Introduction

What is Bias Detection?

Bias detection in AI refers to the process of identifying and understanding biases that may exist within artificial intelligence systems and can lead to harmful decisions affecting individuals. The detection of bias relies on the use of fairness metrics that take into account the impact of a person’s sensitive attributes on the outcomes of a system. Sensitive attributes change depending on the use-case under consideration and the features related to the involved individuals. Just a few examples of sensitive attributes might be gender, ethnicity, education level and the socio-economic status.

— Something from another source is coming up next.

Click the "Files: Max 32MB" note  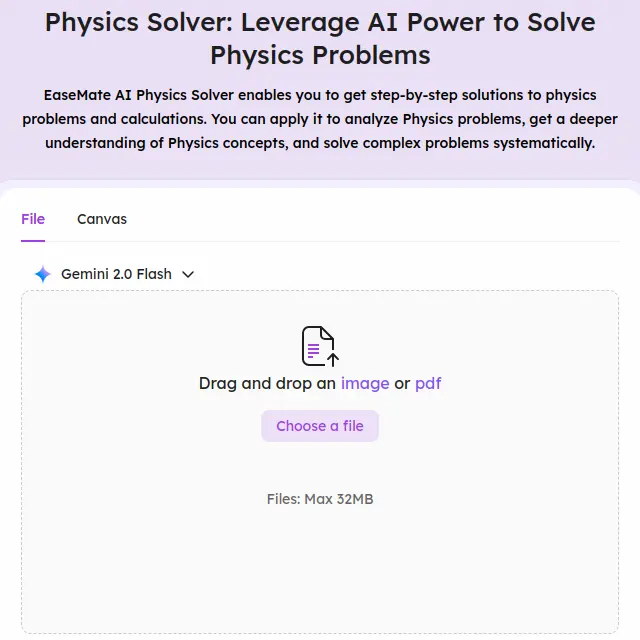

Why is Bias Detection important?

With the growing impact of machine learning systems in domains protected by anti-discrimination law, it is crucial to develop techniques for algorithmically measuring fairness.

Detection Approaches

From an algorithmic point of view, several detection approaches exist because there is no single fairness metric capable of effectively quantifying a machine learning system’s bias in any context. The only solution is to carefully study the use case at hand and pick the most suitable fairness metric(s) to detect the bias depending on the adverse effects that need to be identified and mitigated. Within the same context it could definitely happen that different fairness metrics paint contradicting pictures regarding a model’s outcomes. Some metrics might show that the system is biased while some might not. This is why it is essential to clearly understand what each fairness metric measures when it is used in practice.

As a brief introduction, we follow (Verma, 2018) to present some of the existing fairness metrics. These approaches can be categorized according to what information, relative to the data and the model’s output, they use to quantify the existing bias.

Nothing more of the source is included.